* [Exercise]
Copy the data below, starting at the line that contains "Open Tamiflu FR notice dated April 19, 2010" and ending at the line that contains "click(687, 1038)". Include both of those lines, and leave the pictures out of your copy.

* [Data provided]
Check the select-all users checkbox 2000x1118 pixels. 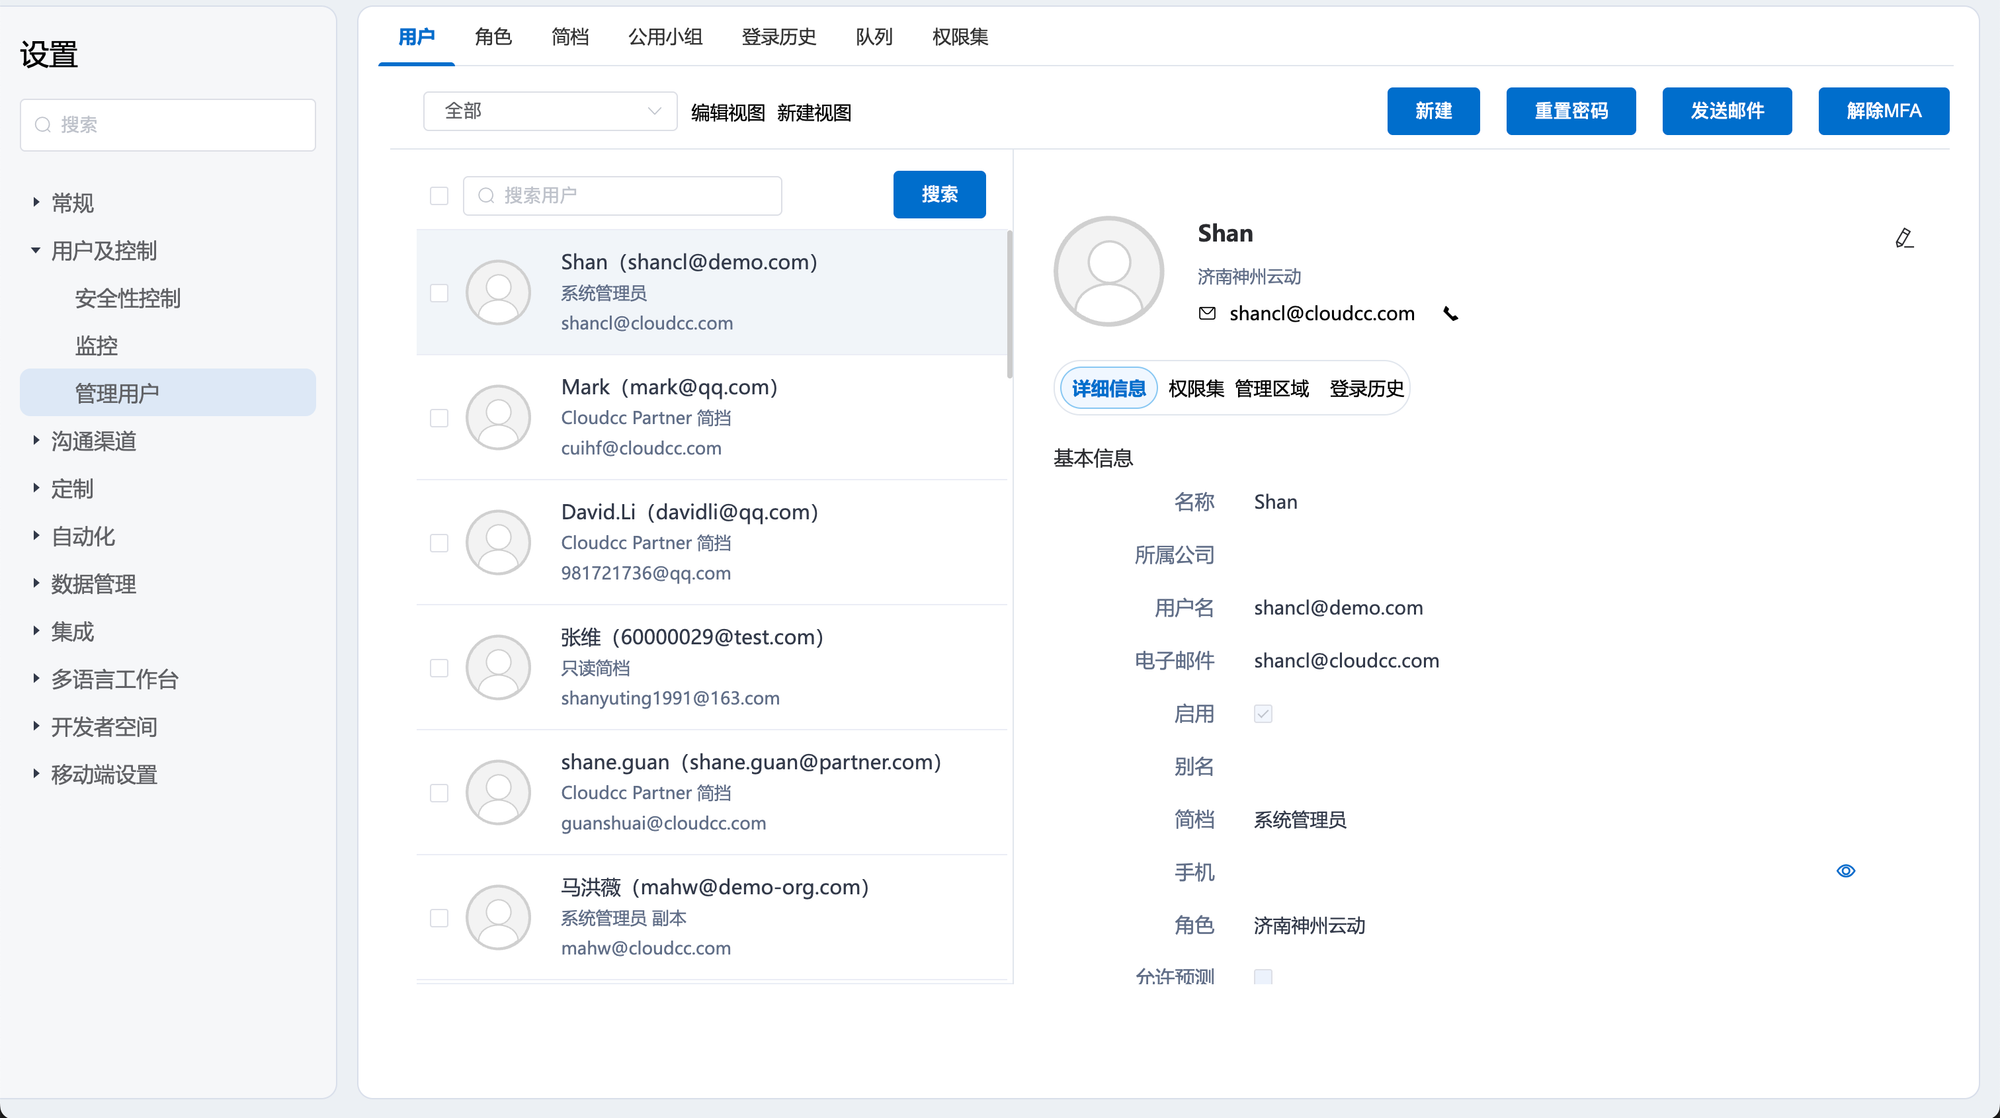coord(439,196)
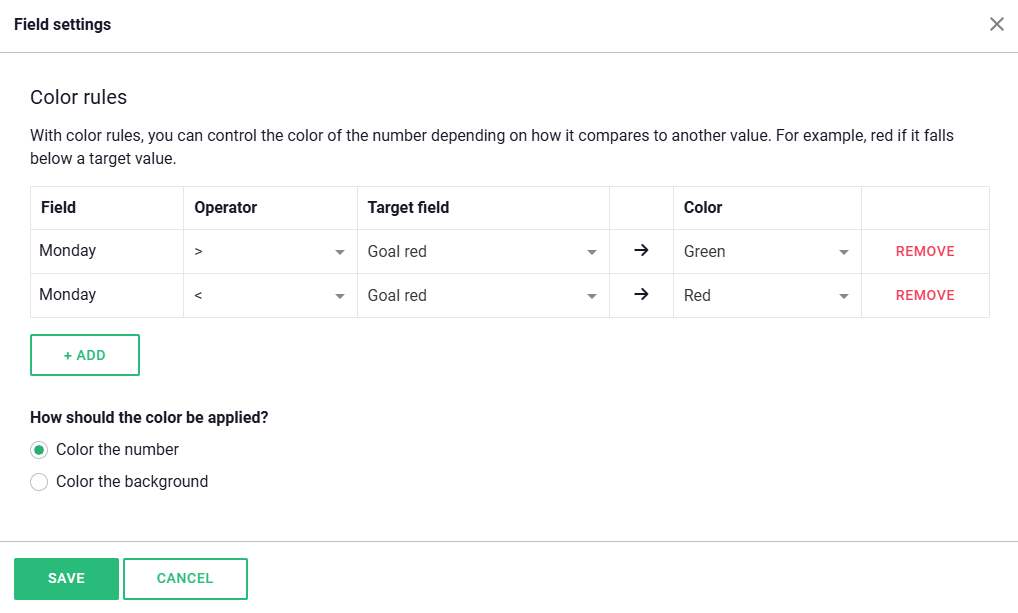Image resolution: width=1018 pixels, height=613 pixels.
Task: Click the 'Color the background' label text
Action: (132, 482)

--

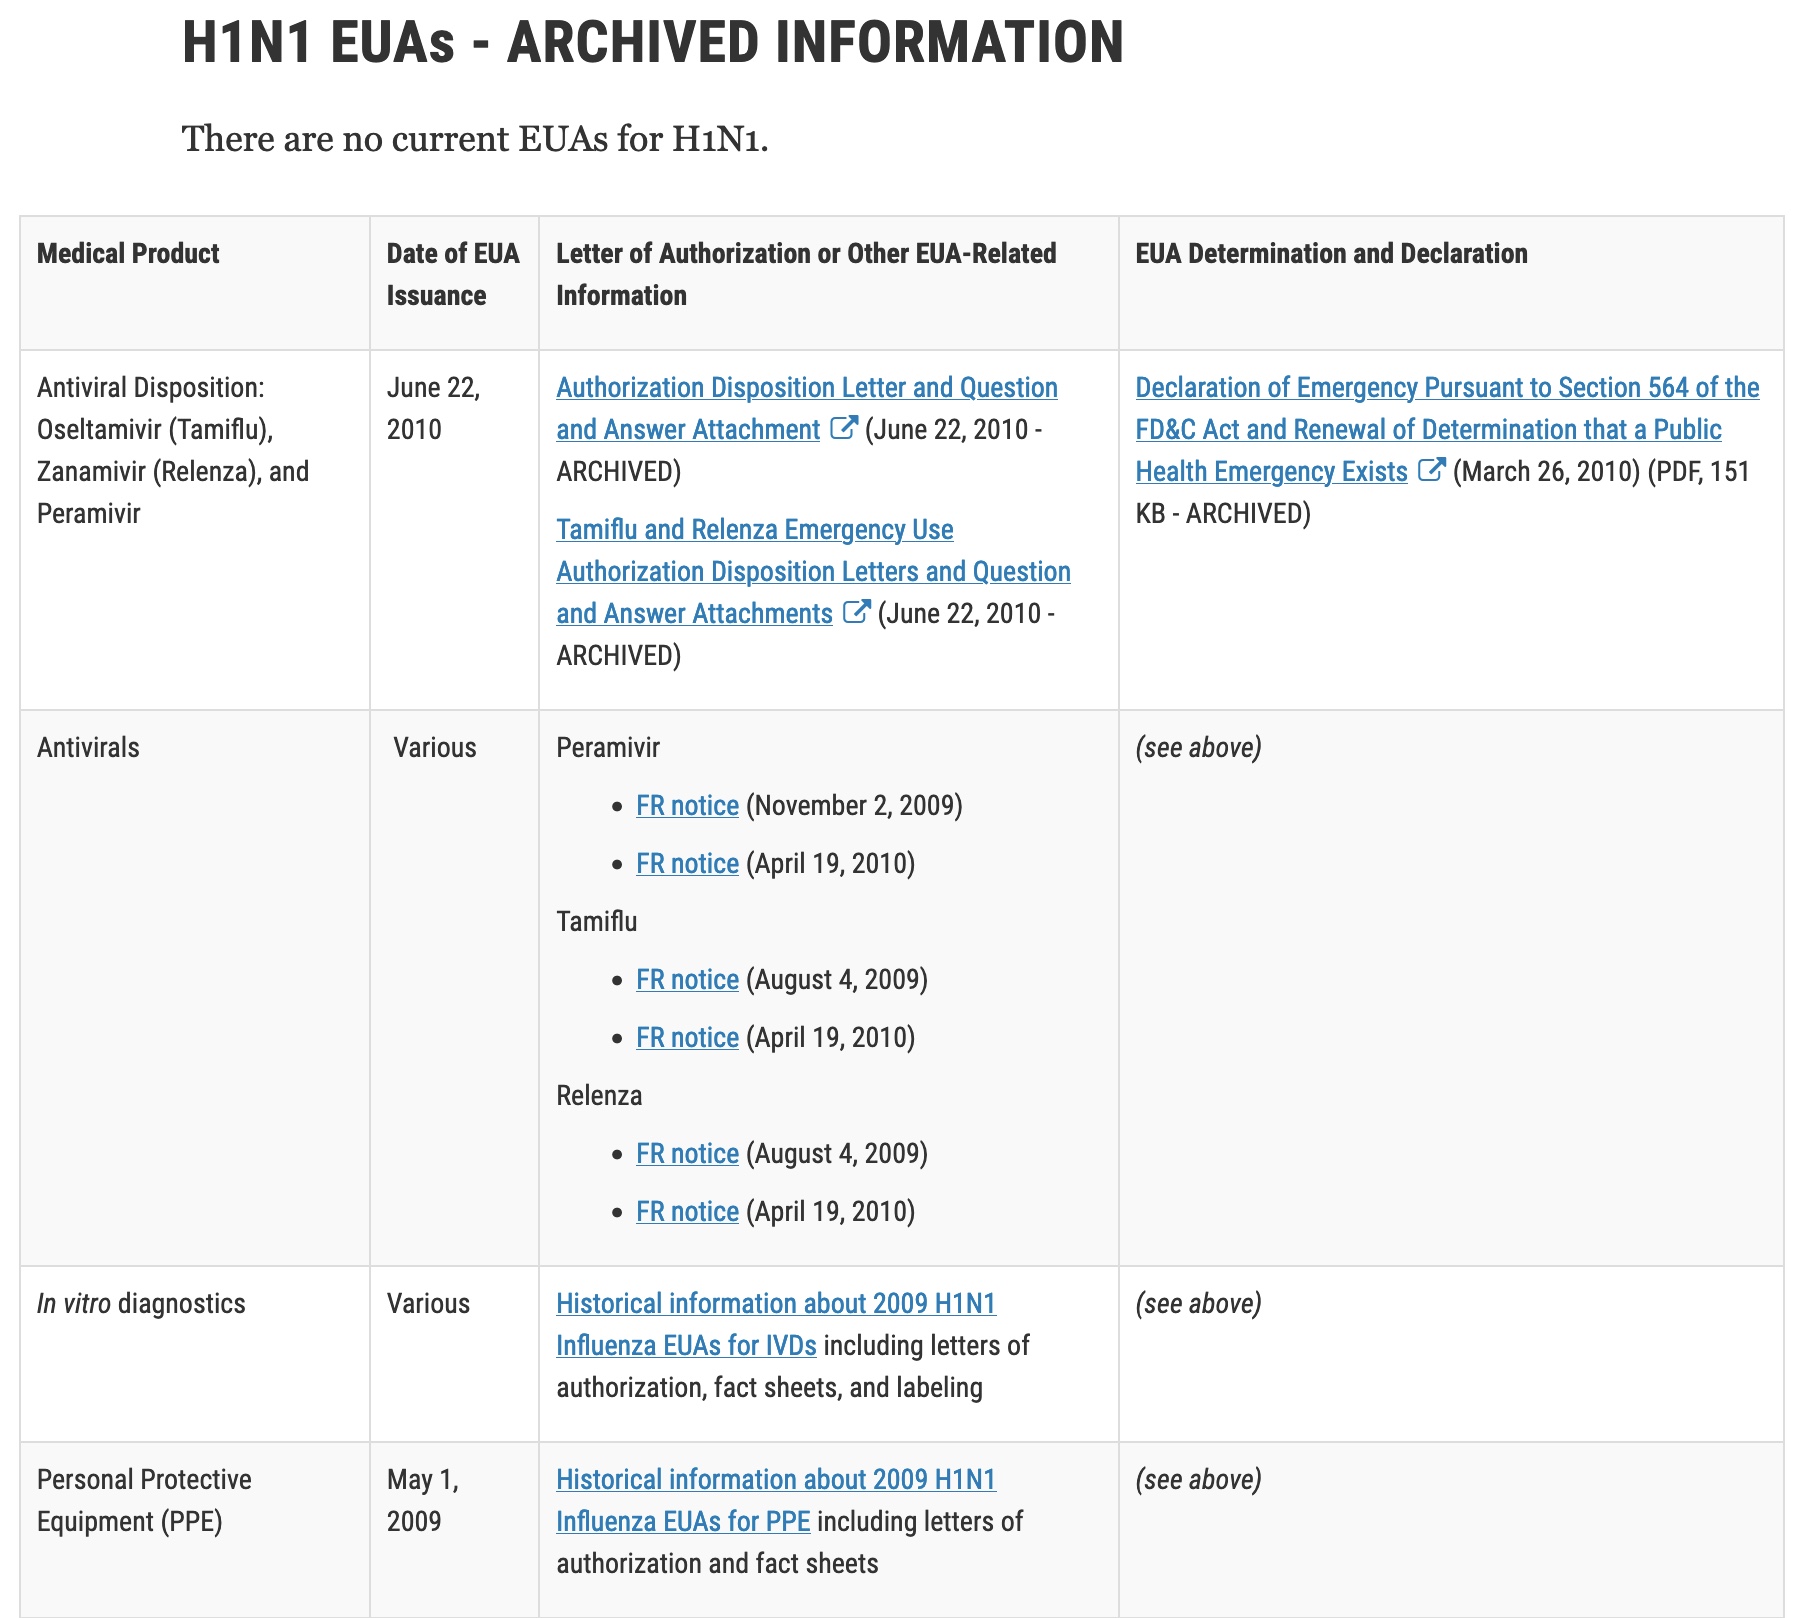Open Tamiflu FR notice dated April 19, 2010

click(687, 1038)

* [Worked solution]
Open Tamiflu FR notice dated April 19, 2010

click(687, 1038)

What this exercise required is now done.